I opted for Amaya, the most recent fine dining venue in the collection, it’s also one of few Michelin starred Indian restaurants. This caught my attention. I also liked the idea of the open-kitchen/tandoor concept, which was just as well because we were seated right next to it – perfect on a chilly winters night.
Dishes are mainly cooked on the tandoor/open grill and the menu is based on small dishes to be shared. I know this often puts people off and some get in a muddle on how many plates to order but I love the small plate phenomenon. It allows our insatiable selves to try as much as possible in one sitting and I’d never found anything wrong with sharing, until of course I came across the dishes at Amaya. Succulent rose and pepper infused chicken tikka, tender nalli lamb chops, beautifully sweet crab meat presented in the shell …I could go on. Unfortunately the tasty morsels didn’t. I had to fight off my own mother for another bite of monkfish tikka lightly slathered in refreshing minty green chutney.

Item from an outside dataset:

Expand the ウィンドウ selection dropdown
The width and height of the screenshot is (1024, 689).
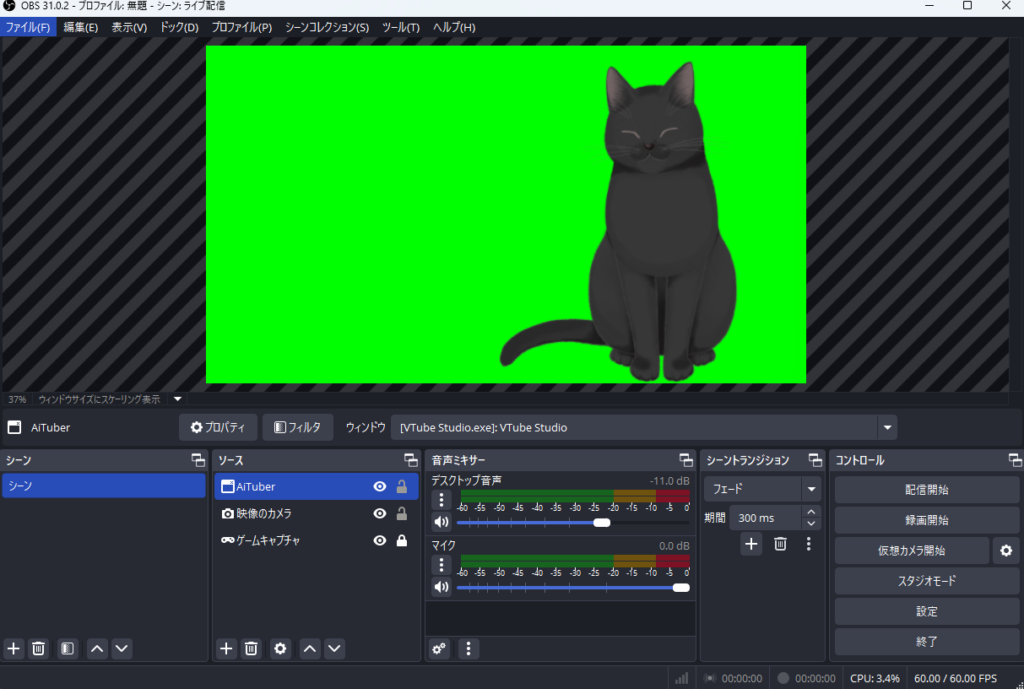(886, 428)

To summarise – it was good. Almost too good to share.
House of Ho
Last but not by any means least, this latest venture by international chef (and comedian too it seems) Bobby Chin opened its doors to Londoners with a soft launch in December. With a limited menu and 50% off the bill (way to go!) hubby and I hotfooted it down to see what all the fuss was about.

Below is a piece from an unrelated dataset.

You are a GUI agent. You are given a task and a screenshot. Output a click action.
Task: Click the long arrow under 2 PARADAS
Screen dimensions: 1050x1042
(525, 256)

Although the set up looks less authentic Vietnamese and more like it’s been freshly delivered from IKEA that day, the food was in part sincere to its homeland. Though foodie bloggers and critics opinions on this seem to vary greatly. For me though, there were certainly elements of authenticity in the sticky sweet monkfish in caramel and lemongrass, and the execution of the mangosteen ceviche, served with half a coconut shell (coconut flesh included).

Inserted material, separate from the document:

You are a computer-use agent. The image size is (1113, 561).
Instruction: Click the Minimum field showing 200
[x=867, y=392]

However, I have to agree that with desserts like lemon creme brûlée and molten chocolate cake (yummy as they were!), it strikes that Bobby may have lost a nerve in his first UK venture and dumbed it down for us a little. The vegetarian selection was also quite disappointing as hubby ended up having the same tofu starter thrown into a main.
Now that it’s fully open, I’d like to go back and see if some of what we had whilst out in Vietnam features on the menu, including surprisingly real-looking and tasting mock meat (serving the large Buddhist population) and the tightly wrapped and crunchy uncooked vegetable spring rolls we had at almost every stop.
Though it didn’t hit the nail on all fronts, I’d say its still worth a visit for clean and fresh flavours. If anything, you are guaranteed a giggle or two if Bobby decides to be your waiter for the night, as he did for us (though you may need to help him out with the drinks orders as he can be a little forgetful!).